* Begin *

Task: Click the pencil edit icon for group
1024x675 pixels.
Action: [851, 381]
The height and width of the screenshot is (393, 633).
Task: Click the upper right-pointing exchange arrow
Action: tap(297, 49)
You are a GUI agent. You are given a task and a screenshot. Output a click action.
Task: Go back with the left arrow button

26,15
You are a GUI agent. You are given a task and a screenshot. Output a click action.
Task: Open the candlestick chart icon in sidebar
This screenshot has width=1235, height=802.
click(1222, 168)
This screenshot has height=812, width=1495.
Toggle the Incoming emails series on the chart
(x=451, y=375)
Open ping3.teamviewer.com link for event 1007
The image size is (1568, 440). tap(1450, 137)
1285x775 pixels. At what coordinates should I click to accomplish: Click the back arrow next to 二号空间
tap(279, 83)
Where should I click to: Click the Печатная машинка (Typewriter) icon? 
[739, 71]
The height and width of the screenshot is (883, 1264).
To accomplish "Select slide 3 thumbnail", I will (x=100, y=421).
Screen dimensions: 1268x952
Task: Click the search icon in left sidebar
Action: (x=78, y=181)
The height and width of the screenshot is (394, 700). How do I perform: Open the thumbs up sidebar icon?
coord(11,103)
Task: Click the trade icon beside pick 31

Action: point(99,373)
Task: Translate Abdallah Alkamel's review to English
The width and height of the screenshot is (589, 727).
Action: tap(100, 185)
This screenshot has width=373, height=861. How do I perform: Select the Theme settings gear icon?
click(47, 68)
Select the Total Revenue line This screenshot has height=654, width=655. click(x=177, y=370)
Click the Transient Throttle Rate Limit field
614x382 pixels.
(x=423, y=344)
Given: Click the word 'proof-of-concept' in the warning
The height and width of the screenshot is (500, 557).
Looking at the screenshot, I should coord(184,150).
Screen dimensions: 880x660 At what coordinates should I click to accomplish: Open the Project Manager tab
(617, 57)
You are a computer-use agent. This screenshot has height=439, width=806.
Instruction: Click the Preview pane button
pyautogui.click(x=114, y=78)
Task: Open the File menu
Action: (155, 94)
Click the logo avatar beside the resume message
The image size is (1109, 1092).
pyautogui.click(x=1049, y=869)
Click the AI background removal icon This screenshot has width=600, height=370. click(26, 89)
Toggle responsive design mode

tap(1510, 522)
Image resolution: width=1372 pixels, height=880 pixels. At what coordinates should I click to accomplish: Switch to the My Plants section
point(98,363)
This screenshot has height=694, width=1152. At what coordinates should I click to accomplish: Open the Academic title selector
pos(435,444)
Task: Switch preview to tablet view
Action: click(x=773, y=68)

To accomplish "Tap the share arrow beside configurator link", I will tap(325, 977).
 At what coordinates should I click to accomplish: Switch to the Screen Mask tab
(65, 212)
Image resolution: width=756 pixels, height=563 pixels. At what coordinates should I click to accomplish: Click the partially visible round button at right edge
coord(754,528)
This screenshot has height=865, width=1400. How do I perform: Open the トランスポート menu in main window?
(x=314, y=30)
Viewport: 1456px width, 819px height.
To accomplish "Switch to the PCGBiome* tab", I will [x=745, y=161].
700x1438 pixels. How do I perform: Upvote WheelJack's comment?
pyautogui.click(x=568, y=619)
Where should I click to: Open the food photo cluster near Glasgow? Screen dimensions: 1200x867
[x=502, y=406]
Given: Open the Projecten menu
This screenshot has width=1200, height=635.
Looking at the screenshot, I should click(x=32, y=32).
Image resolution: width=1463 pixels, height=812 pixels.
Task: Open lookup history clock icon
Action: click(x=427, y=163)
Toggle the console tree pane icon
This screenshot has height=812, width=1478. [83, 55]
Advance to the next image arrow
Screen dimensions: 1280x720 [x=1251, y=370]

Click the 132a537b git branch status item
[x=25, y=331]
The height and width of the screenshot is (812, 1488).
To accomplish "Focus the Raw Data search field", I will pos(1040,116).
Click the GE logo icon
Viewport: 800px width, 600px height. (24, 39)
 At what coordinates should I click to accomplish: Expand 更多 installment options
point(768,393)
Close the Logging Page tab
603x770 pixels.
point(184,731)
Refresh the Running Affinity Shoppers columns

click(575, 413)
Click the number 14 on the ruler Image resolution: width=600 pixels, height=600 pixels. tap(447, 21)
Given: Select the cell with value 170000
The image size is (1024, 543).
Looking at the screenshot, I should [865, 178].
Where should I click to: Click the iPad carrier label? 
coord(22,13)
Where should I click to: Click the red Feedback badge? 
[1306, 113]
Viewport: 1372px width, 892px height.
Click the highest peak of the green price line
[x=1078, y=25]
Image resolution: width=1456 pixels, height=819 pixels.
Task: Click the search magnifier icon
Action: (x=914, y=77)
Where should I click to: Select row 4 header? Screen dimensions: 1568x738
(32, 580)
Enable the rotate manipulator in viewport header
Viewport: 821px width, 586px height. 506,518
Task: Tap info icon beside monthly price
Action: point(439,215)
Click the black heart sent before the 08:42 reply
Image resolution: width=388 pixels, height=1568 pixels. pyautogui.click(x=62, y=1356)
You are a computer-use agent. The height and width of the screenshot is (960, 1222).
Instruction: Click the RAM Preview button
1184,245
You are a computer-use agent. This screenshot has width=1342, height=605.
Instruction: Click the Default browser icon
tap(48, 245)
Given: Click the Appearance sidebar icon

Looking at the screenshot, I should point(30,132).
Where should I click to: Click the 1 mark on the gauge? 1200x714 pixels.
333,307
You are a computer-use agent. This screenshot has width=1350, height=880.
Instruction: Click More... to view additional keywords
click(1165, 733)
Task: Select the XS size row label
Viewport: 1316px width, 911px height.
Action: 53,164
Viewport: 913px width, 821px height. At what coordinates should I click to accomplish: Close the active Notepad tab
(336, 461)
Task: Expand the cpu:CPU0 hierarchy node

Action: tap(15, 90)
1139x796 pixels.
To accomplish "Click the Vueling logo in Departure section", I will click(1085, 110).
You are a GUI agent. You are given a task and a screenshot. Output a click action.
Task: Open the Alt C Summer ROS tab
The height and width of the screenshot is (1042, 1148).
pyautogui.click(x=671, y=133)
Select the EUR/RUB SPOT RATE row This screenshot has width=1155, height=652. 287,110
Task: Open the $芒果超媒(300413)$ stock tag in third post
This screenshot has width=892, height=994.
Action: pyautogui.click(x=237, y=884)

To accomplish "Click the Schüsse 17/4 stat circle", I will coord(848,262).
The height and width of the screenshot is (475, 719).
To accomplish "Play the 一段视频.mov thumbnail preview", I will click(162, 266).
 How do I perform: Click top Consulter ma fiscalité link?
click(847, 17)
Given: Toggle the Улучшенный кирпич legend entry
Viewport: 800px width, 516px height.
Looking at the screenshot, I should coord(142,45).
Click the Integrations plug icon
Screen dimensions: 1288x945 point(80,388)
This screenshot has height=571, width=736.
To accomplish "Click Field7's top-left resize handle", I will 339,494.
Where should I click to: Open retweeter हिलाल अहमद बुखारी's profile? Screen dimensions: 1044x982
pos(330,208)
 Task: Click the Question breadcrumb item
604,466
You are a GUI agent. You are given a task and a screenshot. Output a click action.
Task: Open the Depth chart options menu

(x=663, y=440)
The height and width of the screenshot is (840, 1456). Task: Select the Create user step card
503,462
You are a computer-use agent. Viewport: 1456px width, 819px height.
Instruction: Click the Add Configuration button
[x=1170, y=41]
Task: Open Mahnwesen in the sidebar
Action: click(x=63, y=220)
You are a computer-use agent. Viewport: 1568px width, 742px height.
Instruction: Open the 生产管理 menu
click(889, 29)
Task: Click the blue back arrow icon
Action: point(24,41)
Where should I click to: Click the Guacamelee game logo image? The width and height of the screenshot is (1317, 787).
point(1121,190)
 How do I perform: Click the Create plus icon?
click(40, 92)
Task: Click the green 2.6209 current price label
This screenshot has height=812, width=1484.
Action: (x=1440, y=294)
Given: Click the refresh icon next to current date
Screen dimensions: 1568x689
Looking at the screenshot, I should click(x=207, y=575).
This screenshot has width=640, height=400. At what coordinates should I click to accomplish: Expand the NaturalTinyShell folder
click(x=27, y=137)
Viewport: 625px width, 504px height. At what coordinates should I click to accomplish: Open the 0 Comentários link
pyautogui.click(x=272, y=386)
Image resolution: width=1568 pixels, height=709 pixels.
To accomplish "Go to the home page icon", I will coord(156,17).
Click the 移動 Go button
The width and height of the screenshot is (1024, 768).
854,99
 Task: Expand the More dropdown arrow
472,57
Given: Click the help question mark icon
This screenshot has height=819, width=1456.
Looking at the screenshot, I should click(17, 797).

* End *

## What the task asks
Rewrite the part that opens with the line containing "Image resolution: width=756" and closes with the line containing "[x=502, y=406]", requests included, and raise every click coordinate in the answers by 116.

## Response
Image resolution: width=756 pixels, height=563 pixels. At what coordinates should I click to accomplish: Click the partially visible round button at right edge
coord(870,644)
This screenshot has height=865, width=1400. How do I perform: Open the トランスポート menu in main window?
(x=430, y=146)
Viewport: 1456px width, 819px height.
To accomplish "Switch to the PCGBiome* tab", I will [x=861, y=277].
700x1438 pixels. How do I perform: Upvote WheelJack's comment?
pyautogui.click(x=684, y=735)
Where should I click to: Open the food photo cluster near Glasgow? Screen dimensions: 1200x867
[x=618, y=522]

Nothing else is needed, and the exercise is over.